As shown in FIG. 2, the input connector portion 4 includes a pair of terminal portions 31, a pair of connecting portions 32, and a pair of terminal portions 33. The pair of terminal portions 31 are provided near the side portions 21 a of the cutout portion 21 of the substrate 3, respectively. The pair of terminal portions 33 are provided in the base plate 2 at positions facing the side portion 21 a of the cutout portion 21 and the negative side in the Y-axis direction. The pair of connecting portions 32 are composed of cables or the like, and connect the respective terminal portions 31 and 33 to each other.

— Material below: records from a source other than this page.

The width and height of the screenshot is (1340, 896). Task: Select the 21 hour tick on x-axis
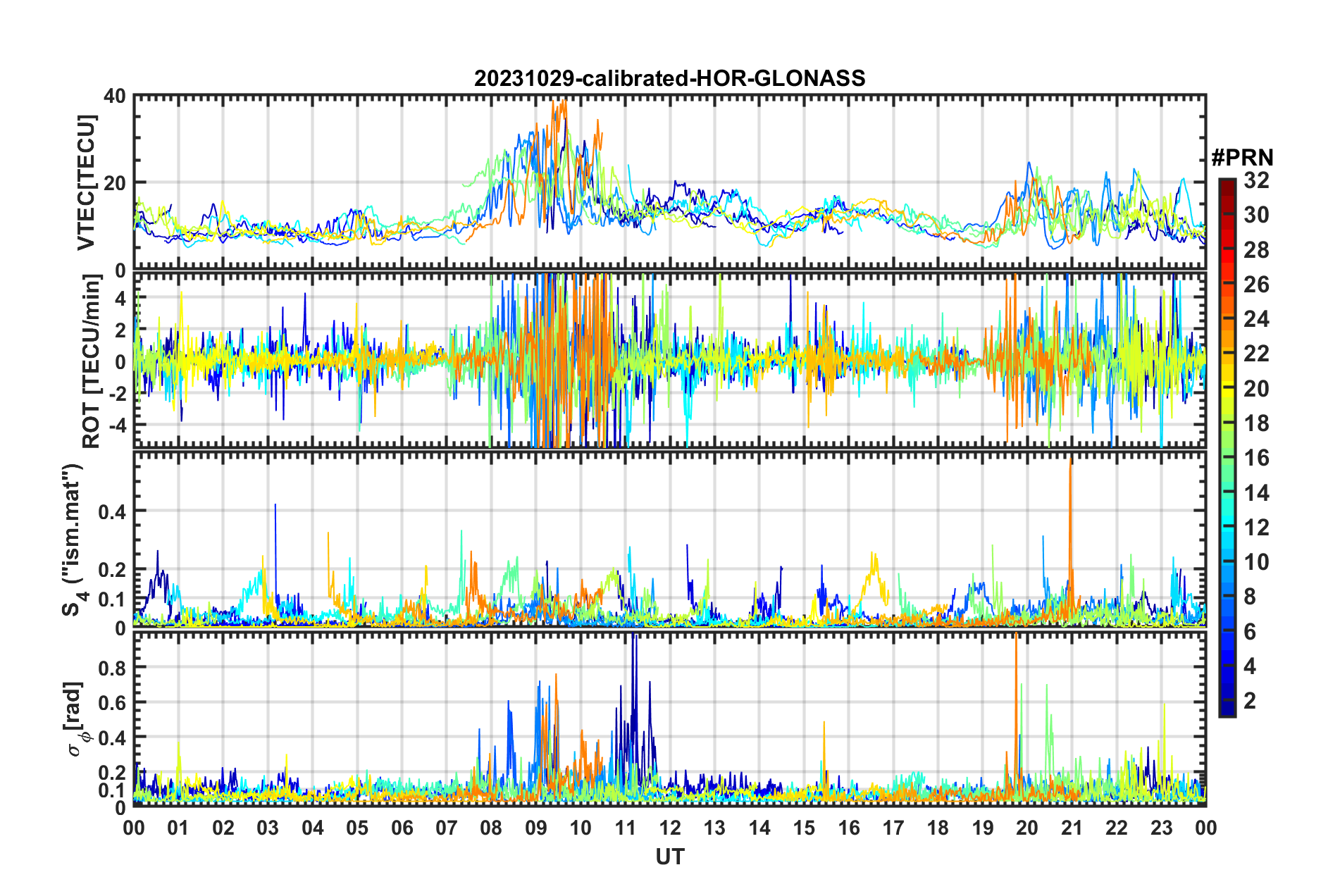point(1072,828)
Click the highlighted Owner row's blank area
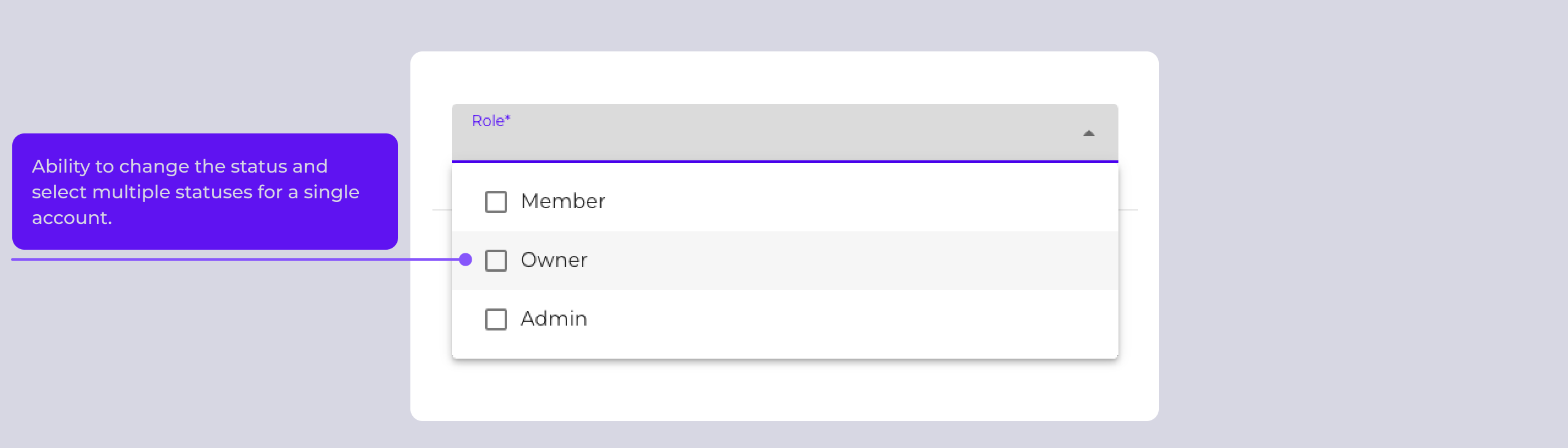This screenshot has width=1568, height=448. (858, 260)
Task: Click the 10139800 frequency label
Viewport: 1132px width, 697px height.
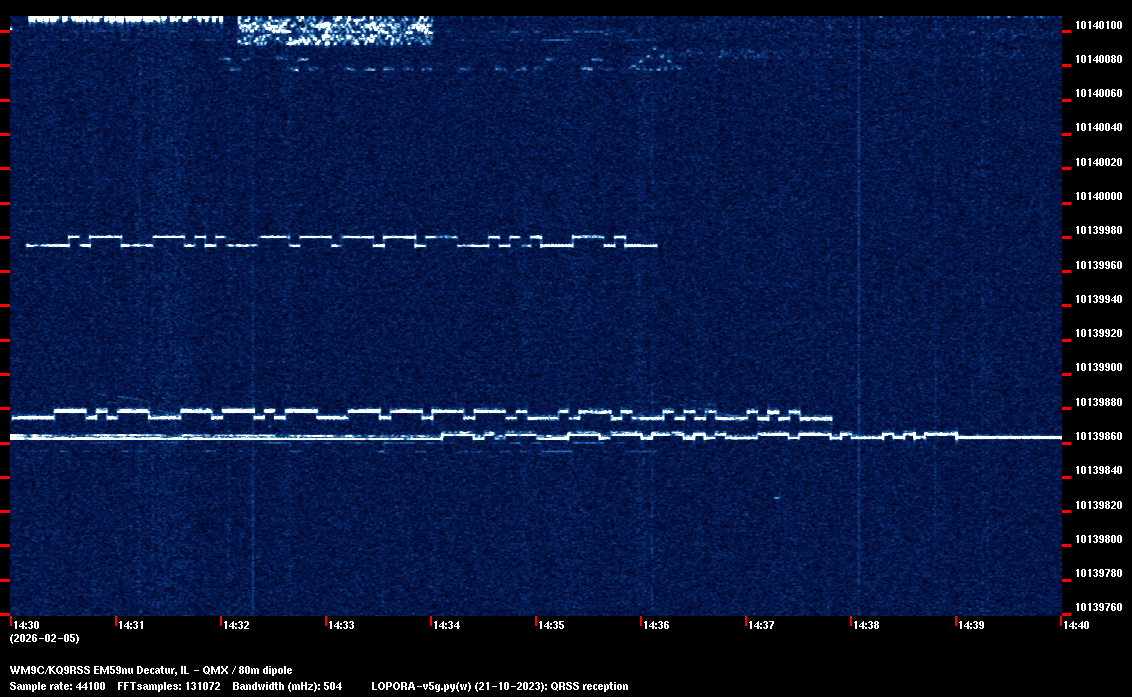Action: [1098, 539]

As shown in FIG. 3, the shield member 10 is arranged on the negative side in the X-axis direction, the wall section 12 arranged on the positive side in the X-axis direction, and the negative side in the Y-axis direction. And a wall portion 14 arranged on the positive side in the Y-axis direction and an upper wall portion 16 arranged on the positive side in the Z-axis direction. The wall portion 11 and the wall portion 12 are arranged so as to spread in the Y-axis direction and the Z-axis direction and be separated from each other in the X-axis direction. The wall portion 13 and the wall portion 14 are arranged so as to spread in the X-axis direction and the Z-axis direction and be separated from each other in the Y-axis direction. The upper wall portion 16 connects upper end portions of the respective wall portions 11, 12, 13, 14 to each other. Further, the shield member 10 has an opening on the negative side in the Z-axis direction without a wall. At the time of assembly, the shield member 10 is attached so as to cover the input connector portion 4 from above. As a result, the input connector portion 4 is surrounded by the wall portions 11, 12, 13, 14 and the upper wall portion 16.

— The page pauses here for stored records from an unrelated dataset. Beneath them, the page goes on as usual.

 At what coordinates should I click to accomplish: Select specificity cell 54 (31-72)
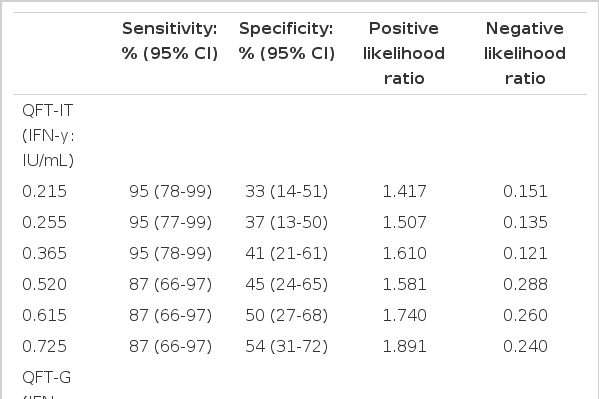coord(287,346)
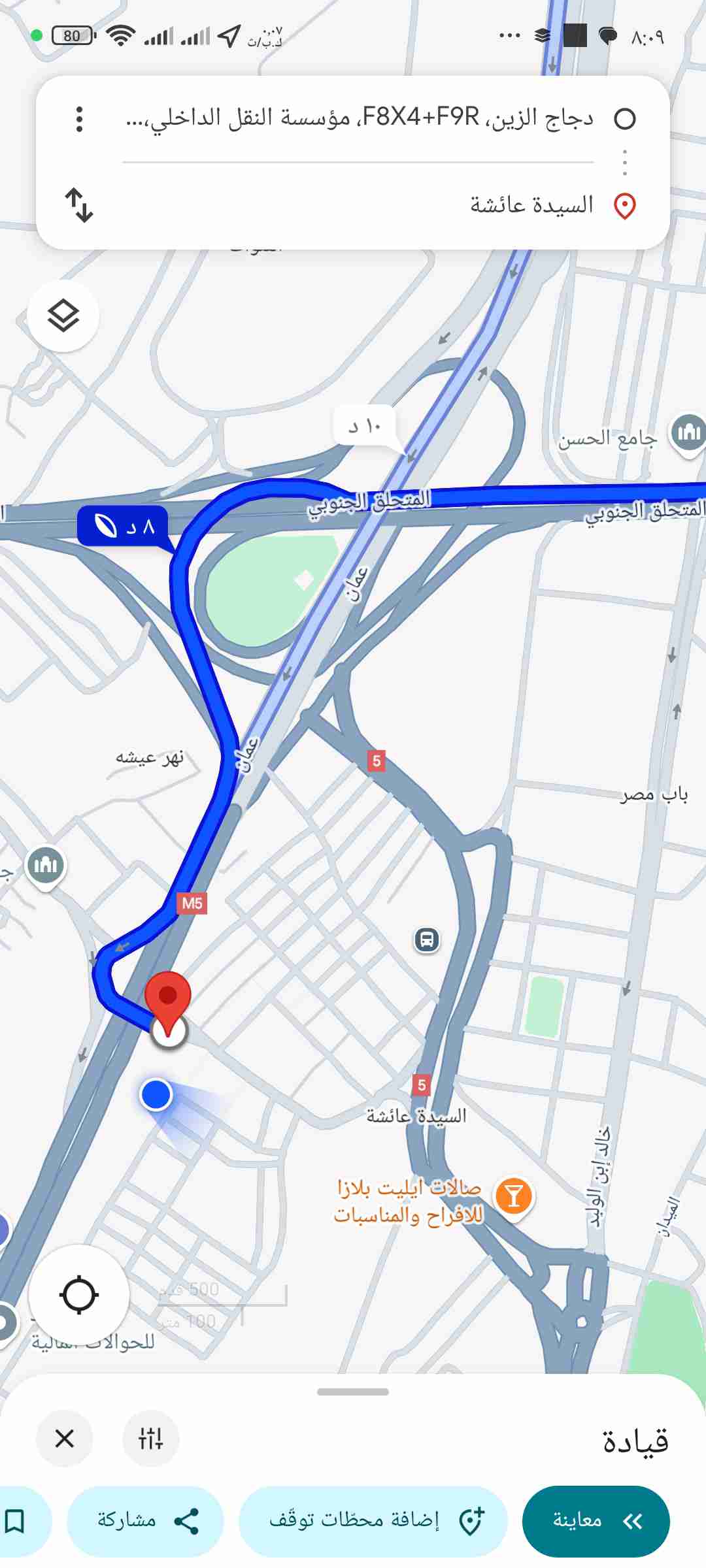Select the 8 د eco route label

click(123, 526)
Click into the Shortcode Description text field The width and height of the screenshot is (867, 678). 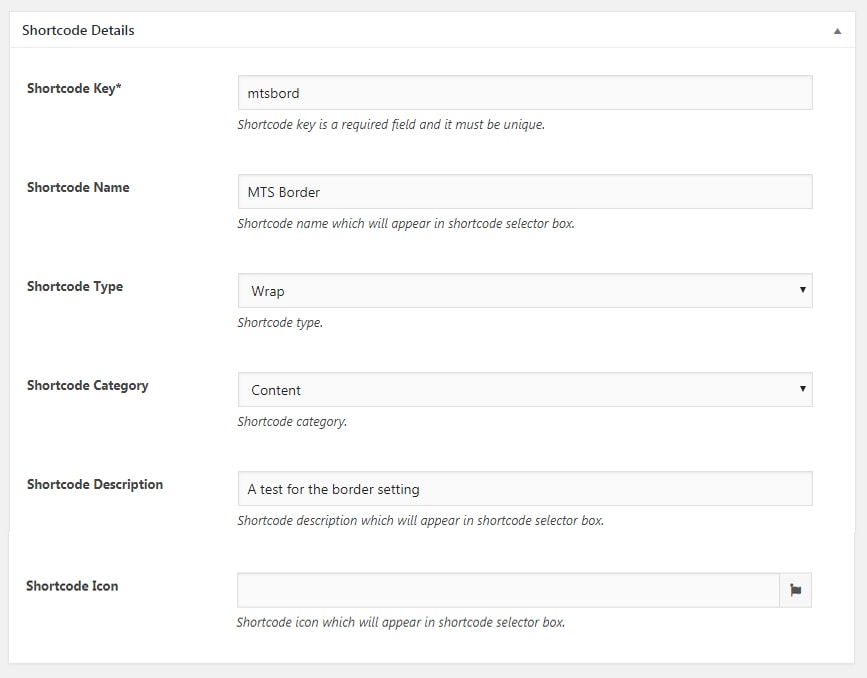pyautogui.click(x=525, y=489)
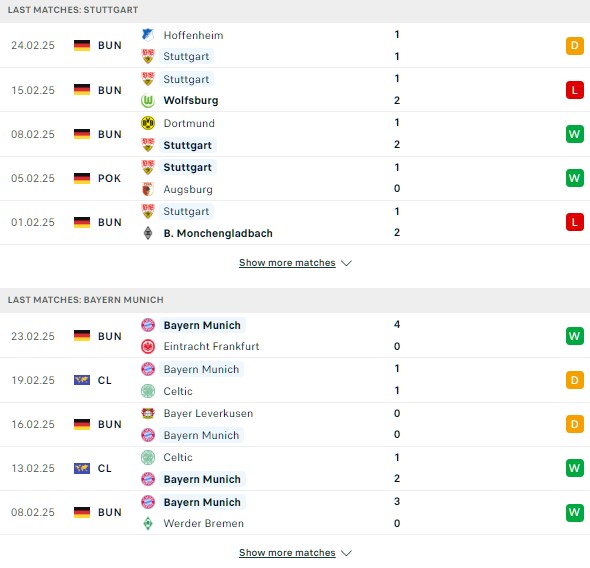Click the Augsburg club crest
Screen dimensions: 590x568
[148, 189]
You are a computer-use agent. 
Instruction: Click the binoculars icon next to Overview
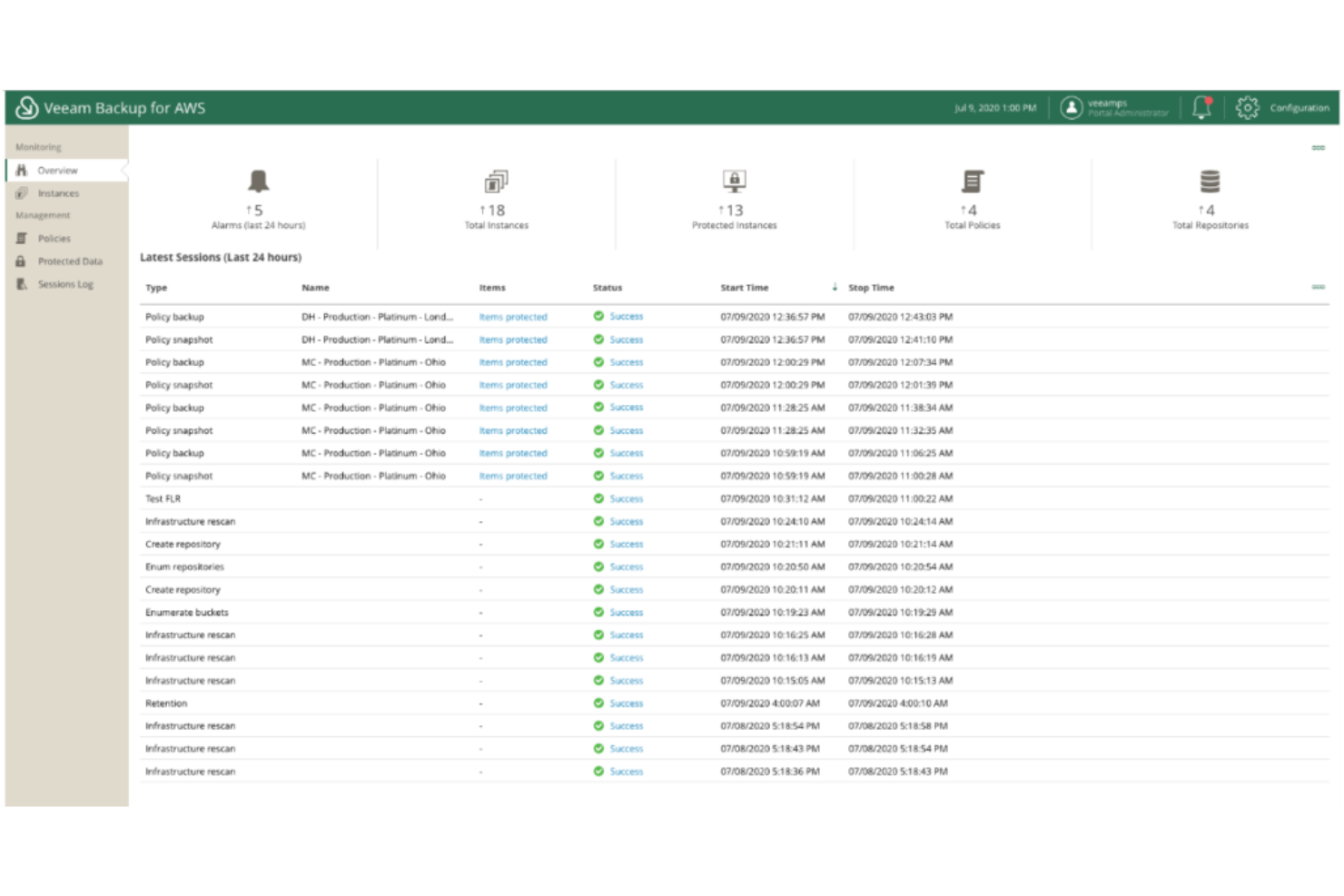22,169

Next, with reference to FIG. 2, the positional relationship between the shield member 10 and the other members in a state of covering the input connector portion 4 will be described. The negative-side wall portion 11 in the X-axis direction is arranged at a position overlapping the slit portion 22 of the substrate 3 and being close to and facing the side portion 21b of the cutout portion 21. The wall portion 12 on the positive side in the X-axis direction is arranged at a position close to the end portion 3b on the positive side in the X-axis direction of the substrate 3. The wall portion 13 on the negative side in the Y-axis direction is more negative in the Y-axis direction than the side portion 21a of the cutout portion 21, the terminal portion 33 of the input connector portion 4, and the end portion 3d on the negative side in the Y-axis direction of the substrate 3. It is arranged at a position separated to the side. The wall portion 14 on the positive side in the Y-axis direction is arranged on the positive side in the Y-axis direction with respect to the terminal portion 31 of the input connector portion 4. The wall portion 14 is arranged at substantially the same position as the end portion 22a of the slit portion 22 on the positive side in the Y-axis direction.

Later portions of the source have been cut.